# what does this mean?



## thebighat (Feb 21, 2001)

I've been putting off seeing The Return of The King because I almost just don't care, but I picked up the book for umpteenth time and have been browsing in my massive library looking at this and that and there, in a first edition paperback printing of the Tolkien Reader, in The Adventures of Tom Bombadil, occurs the name "Dumbledor..."


"He battled with the Dumbledors,
the Hummerhorns, and Honeybees
and won the Golden Honeycomb;"
and running home on sunny sea
in ship of leaves and gossamer
with blossom for a canopy
he sat and sang, and furbished up
and burnished up his panoply."

To me that's almost like finding a direct link between Tom Sawyer and Catcher in The Rye.


----------



## ritafajita (Mar 2, 2002)

I've been putting off seeing "The Return of the King" for a different reason, although it is the same reason as I had for slowing down my reading as I neared the end of the trilogy - I didn't want for it to be over. I guess I'm just a total geek at heart. Must have been all that D&D I played....

Anyway, your literary references are interesting. Unfortunately, I am pretty rusty in that area. I'll have to refresh. Do you care to elaborate in the mean time?

I was dissapointed that Tom was left out of "The Fellowship" movie, although I can understand why. Movies can only be so long. He was one of my favorite characters in the book, though.

RF


----------



## thebighat (Feb 21, 2001)

Professor Dumbledor is the head guy at Hogwarts in Harry Potter. It's apparently also a real word, but I love it when an author is possibly paying homage to another auther in such an obscure way. LOTR is out there, but who reads The Adventures of Tom Bombadil?


----------



## lotuscakestudio (Jun 28, 2001)

My hubby and I have been putting off seeing it because we wanted to refresh our memories first by watching the first two again (we got around to watching the first one, just didn't buy the second DVD yet). We also wanted to wait until the geeks who dress up like Gandalf left the theaters.


----------



## pete (Oct 7, 2001)

Talking about refreshing your memory. One of the movie theaters in Madison, WI ran a LOTR marathon. They showed the extended version of both 1 & 2 then followed it up by #3. That's almost 11 hours of straight movie watching!!! Wish I could have been there!


----------



## mezzaluna (Aug 29, 2000)

Okay, guys, look it up here: http://www.brainydictionary.com/word...dor157676.html

I had a hunch it had to do with bees! Perhaps it refers to the improbability of a bumble bee's being able to fly, and to the improbability that Professor Dumbledore is as dreadfully powerful as is softspoken persona really is.... Love those literary riddles!


----------



## soussweets (Apr 12, 2003)

i had 2 tickets to the triple feature show,,, one time only. they cost 25.00 a piece. i sold them on ebay for 250.00 within an hour of posting them. i love my tolkien,, but sometimes you gotta pay the bills.


----------



## kylew (Aug 14, 2000)

I am not a hard core fantasy type. I struggled through The Hobbit and The Fellowship of the Ring in HS, but thats about as far as I got. I never saw the first two movies. I rented both last weekend and saw the third today. It's really pretty cool stuff


----------



## peachcreek (Sep 21, 2001)

We saw The Return Of the King a few days after Christmas. We were 2 days into a blizzard and nobody was on the streets. So we go the the theater and the parking lot was practically empty. By the time the show started the theater was maybe 10% full. Perfect seats and no crowd. And the matinee price was $4.50. Heck of a deal. Now I'll wait till it comes out on DVD. My new name for movies like this are "diaper epics". At three+ hours and no intermission......


----------



## ritafajita (Mar 2, 2002)

I guess the "diaper epic' thing is one reason I don't go to the theatre very often. It's usually too cold in there, and there is no "pause" button!

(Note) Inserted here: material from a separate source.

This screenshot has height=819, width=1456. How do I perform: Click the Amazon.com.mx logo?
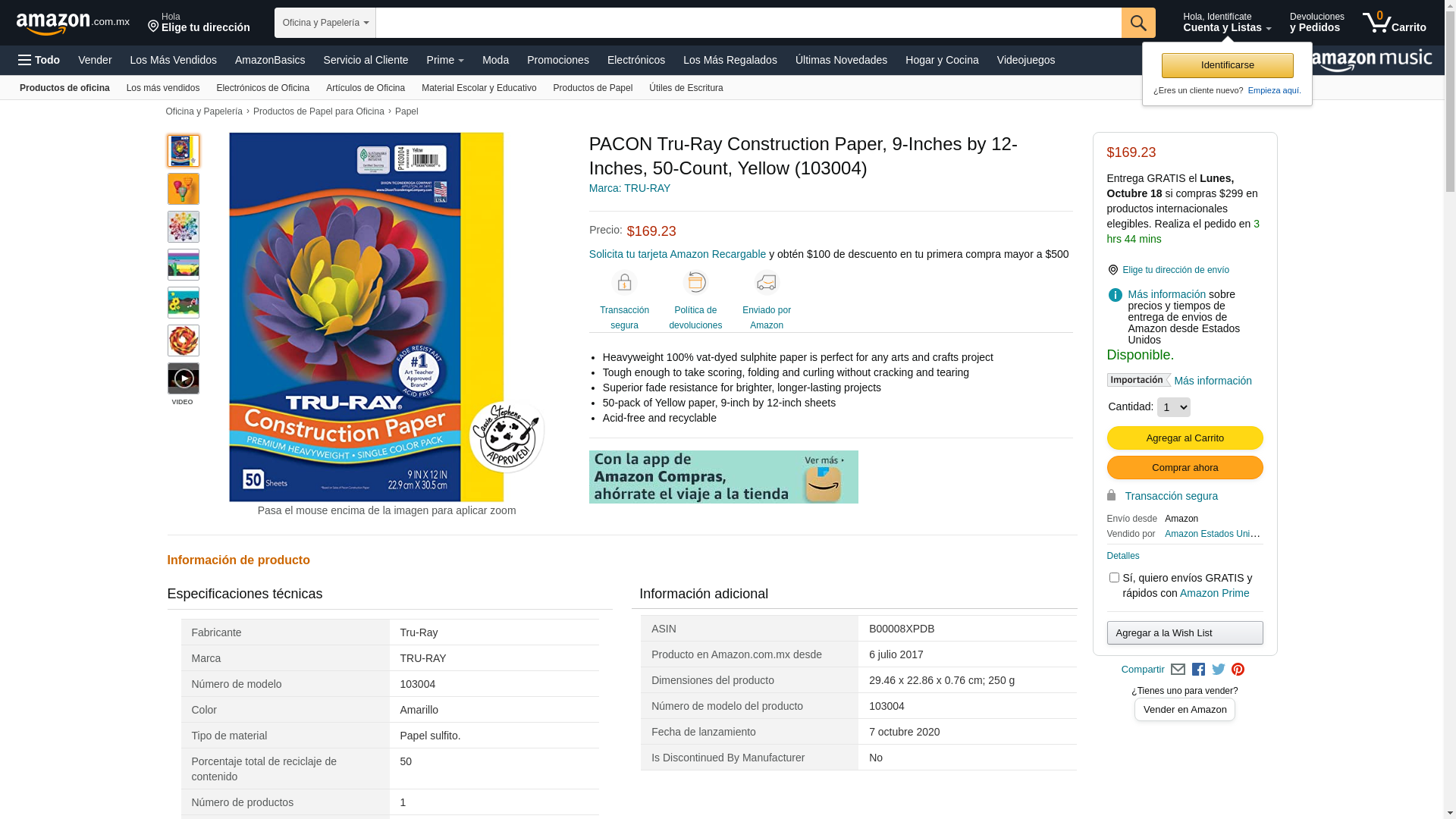(73, 24)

We have a place at work (mine is exclusively take-out/delivery) where maps hang on the wall so the drivers hopefully know where they are going. It's in a place customers who are picking up orders can kind of see it. Next to the maps of the university, various apartment complexes, etc., I posted a map of Middle Earth. 

The more observant take-out customers find it amusing.

RF


----------



## mezzaluna (Aug 29, 2000)

I saw a splendid map of Middle Earth at the art and frame place I went to last weekend. It must have been 4' X 5', and it had been mounted on foamcore board. The shop owner has been waiting for the customer to come and pick it up because she hopes the owner can tell her where it was purchased- she wants to buy some for her shop. I do have enough wall space, but I'm not sure it'd be too popular with the other 50% of my household. :eyes:


----------



## thebighat (Feb 21, 2001)

I read about the movies all the time, but I don't really like going. We have one of those 14 screen jimmies next to where I work, but the crunching, the rustling, the talking, the squirming, the horror. And the surround sound experience is something I can live without. I have almost made up my mind not to bother with The Return, after all I blew off the last Star War's drivel. My taste runs more to movies that make you think. I could be trapped in an Eric Rohmer endless loop and like it.


----------



## ritafajita (Mar 2, 2002)

Mezzaluna,
If you find out a place to get a map like that, let me know! The one I have at work is only a printout from the internet and meant to be tongue and cheek mostly. 

But I am a true LOTR geek, and I also love maps. Mostly I collect (in my home) topo maps of real places, but a map of Middle Earth could blend in to that just fine.

I agree with thebighat on choices of movies. Most of the time, I don't need the surround sound to block out the people wiggling and talking behind me. I'd rather watch at home. And mostly I like movies that make me think (Anyone seen "The Whale Rider?"). But LOTR is so special to me in the way the books did make me think when I read them, and Peter Jackson did pretty much an unprecedented thing in making that trilogy into a set of movies that was acceptable by most LOTR geek standards - as well as appealling to a larger audience. 

I think that is a hard thing to do.

RF


----------



## thebighat (Feb 21, 2001)

I tried one Sunday afternoon to get the wife and kids out to see Whale Rider, but they wouldn't budge. Tricked them into seeing The Secret Of Roan Innish the same way,, why don't they trust me?


----------